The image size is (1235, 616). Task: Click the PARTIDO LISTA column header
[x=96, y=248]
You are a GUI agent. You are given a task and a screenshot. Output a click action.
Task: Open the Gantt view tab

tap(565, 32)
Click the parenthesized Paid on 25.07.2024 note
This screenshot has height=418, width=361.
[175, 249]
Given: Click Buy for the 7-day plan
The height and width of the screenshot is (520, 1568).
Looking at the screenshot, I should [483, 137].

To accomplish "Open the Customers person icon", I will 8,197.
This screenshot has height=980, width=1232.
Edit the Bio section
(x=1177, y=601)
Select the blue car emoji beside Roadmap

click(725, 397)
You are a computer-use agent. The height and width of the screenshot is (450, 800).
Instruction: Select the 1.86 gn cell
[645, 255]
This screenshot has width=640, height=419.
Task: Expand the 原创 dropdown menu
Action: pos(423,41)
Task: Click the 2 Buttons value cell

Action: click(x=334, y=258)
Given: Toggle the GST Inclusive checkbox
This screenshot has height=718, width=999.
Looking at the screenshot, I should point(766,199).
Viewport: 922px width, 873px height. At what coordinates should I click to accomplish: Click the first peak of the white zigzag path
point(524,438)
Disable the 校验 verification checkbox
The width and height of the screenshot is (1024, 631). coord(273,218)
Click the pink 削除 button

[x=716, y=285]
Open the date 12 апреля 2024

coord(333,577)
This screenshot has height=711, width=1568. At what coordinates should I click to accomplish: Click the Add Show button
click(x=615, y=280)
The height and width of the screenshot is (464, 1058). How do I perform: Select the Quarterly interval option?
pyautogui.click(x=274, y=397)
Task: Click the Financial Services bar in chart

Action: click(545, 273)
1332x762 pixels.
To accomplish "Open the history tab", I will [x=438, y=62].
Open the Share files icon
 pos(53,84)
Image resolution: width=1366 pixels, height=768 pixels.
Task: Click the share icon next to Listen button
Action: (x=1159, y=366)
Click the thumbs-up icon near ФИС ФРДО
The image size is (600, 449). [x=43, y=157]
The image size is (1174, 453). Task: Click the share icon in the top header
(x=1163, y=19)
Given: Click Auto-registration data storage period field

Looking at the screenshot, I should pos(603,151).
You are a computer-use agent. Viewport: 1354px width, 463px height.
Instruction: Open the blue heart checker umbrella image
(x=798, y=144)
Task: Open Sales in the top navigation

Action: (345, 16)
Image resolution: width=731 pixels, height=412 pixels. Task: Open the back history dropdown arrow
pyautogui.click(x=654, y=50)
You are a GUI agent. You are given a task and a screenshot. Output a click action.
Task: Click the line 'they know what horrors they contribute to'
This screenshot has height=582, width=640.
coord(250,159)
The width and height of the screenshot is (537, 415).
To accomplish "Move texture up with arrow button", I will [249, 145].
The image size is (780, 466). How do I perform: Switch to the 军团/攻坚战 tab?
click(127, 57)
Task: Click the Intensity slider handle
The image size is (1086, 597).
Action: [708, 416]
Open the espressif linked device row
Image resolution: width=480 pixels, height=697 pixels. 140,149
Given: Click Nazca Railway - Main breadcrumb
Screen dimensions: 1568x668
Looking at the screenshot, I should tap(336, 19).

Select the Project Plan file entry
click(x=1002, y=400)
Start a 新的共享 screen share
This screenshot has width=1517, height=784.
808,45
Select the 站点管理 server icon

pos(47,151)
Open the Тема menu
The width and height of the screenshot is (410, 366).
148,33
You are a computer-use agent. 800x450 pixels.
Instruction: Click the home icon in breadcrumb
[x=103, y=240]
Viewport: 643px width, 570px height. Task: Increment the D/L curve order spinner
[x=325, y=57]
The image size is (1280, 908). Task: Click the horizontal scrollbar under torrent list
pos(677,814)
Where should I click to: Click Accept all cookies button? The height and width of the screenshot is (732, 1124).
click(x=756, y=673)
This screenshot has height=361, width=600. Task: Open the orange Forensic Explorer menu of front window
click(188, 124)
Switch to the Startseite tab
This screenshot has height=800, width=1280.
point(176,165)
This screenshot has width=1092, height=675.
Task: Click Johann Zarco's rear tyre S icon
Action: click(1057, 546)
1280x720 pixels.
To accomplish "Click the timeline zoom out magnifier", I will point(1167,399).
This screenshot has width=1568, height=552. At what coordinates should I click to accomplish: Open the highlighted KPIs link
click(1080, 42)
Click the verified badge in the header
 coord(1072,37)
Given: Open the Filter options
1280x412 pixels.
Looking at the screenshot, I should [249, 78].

--------------------------------------------------

[Problem] Give back each line above precisely as it stands.

[Exercise result]
The image size is (1235, 616). Task: Click the PARTIDO LISTA column header
[x=96, y=248]
You are a GUI agent. You are given a task and a screenshot. Output a click action.
Task: Open the Gantt view tab

tap(565, 32)
Click the parenthesized Paid on 25.07.2024 note
This screenshot has height=418, width=361.
[175, 249]
Given: Click Buy for the 7-day plan
The height and width of the screenshot is (520, 1568).
Looking at the screenshot, I should [483, 137].

To accomplish "Open the Customers person icon", I will 8,197.
This screenshot has height=980, width=1232.
Edit the Bio section
(x=1177, y=601)
Select the blue car emoji beside Roadmap

click(725, 397)
You are a computer-use agent. The height and width of the screenshot is (450, 800).
Instruction: Select the 1.86 gn cell
[645, 255]
This screenshot has width=640, height=419.
Task: Expand the 原创 dropdown menu
Action: pos(423,41)
Task: Click the 2 Buttons value cell

Action: click(x=334, y=258)
Given: Toggle the GST Inclusive checkbox
This screenshot has height=718, width=999.
Looking at the screenshot, I should point(766,199).
Viewport: 922px width, 873px height. At what coordinates should I click to accomplish: Click the first peak of the white zigzag path
point(524,438)
Disable the 校验 verification checkbox
The width and height of the screenshot is (1024, 631). coord(273,218)
Click the pink 削除 button

[x=716, y=285]
Open the date 12 апреля 2024

coord(333,577)
This screenshot has height=711, width=1568. At what coordinates should I click to accomplish: Click the Add Show button
click(x=615, y=280)
The height and width of the screenshot is (464, 1058). How do I perform: Select the Quarterly interval option?
pyautogui.click(x=274, y=397)
Task: Click the Financial Services bar in chart

Action: click(545, 273)
1332x762 pixels.
To accomplish "Open the history tab", I will [x=438, y=62].
Open the Share files icon
 pos(53,84)
Image resolution: width=1366 pixels, height=768 pixels.
Task: Click the share icon next to Listen button
Action: (x=1159, y=366)
Click the thumbs-up icon near ФИС ФРДО
The image size is (600, 449). [x=43, y=157]
The image size is (1174, 453). Task: Click the share icon in the top header
(x=1163, y=19)
Given: Click Auto-registration data storage period field

Looking at the screenshot, I should pos(603,151).
You are a computer-use agent. Viewport: 1354px width, 463px height.
Instruction: Open the blue heart checker umbrella image
(x=798, y=144)
Task: Open Sales in the top navigation

Action: (345, 16)
Image resolution: width=731 pixels, height=412 pixels. Task: Open the back history dropdown arrow
pyautogui.click(x=654, y=50)
You are a GUI agent. You are given a task and a screenshot. Output a click action.
Task: Click the line 'they know what horrors they contribute to'
This screenshot has height=582, width=640.
coord(250,159)
The width and height of the screenshot is (537, 415).
To accomplish "Move texture up with arrow button", I will [249, 145].
The image size is (780, 466). How do I perform: Switch to the 军团/攻坚战 tab?
click(127, 57)
Task: Click the Intensity slider handle
The image size is (1086, 597).
Action: [708, 416]
Open the espressif linked device row
Image resolution: width=480 pixels, height=697 pixels. 140,149
Given: Click Nazca Railway - Main breadcrumb
Screen dimensions: 1568x668
Looking at the screenshot, I should tap(336, 19).

Select the Project Plan file entry
click(x=1002, y=400)
Start a 新的共享 screen share
This screenshot has width=1517, height=784.
808,45
Select the 站点管理 server icon

pos(47,151)
Open the Тема menu
The width and height of the screenshot is (410, 366).
148,33
You are a computer-use agent. 800x450 pixels.
Instruction: Click the home icon in breadcrumb
[x=103, y=240]
Viewport: 643px width, 570px height. Task: Increment the D/L curve order spinner
[x=325, y=57]
The image size is (1280, 908). Task: Click the horizontal scrollbar under torrent list
pos(677,814)
Where should I click to: Click Accept all cookies button? The height and width of the screenshot is (732, 1124).
click(x=756, y=673)
This screenshot has height=361, width=600. Task: Open the orange Forensic Explorer menu of front window
click(188, 124)
Switch to the Startseite tab
This screenshot has height=800, width=1280.
point(176,165)
This screenshot has width=1092, height=675.
Task: Click Johann Zarco's rear tyre S icon
Action: click(1057, 546)
1280x720 pixels.
To accomplish "Click the timeline zoom out magnifier", I will point(1167,399).
This screenshot has width=1568, height=552. At what coordinates should I click to accomplish: Open the highlighted KPIs link
click(1080, 42)
Click the verified badge in the header
 coord(1072,37)
Given: Open the Filter options
1280x412 pixels.
Looking at the screenshot, I should [249, 78].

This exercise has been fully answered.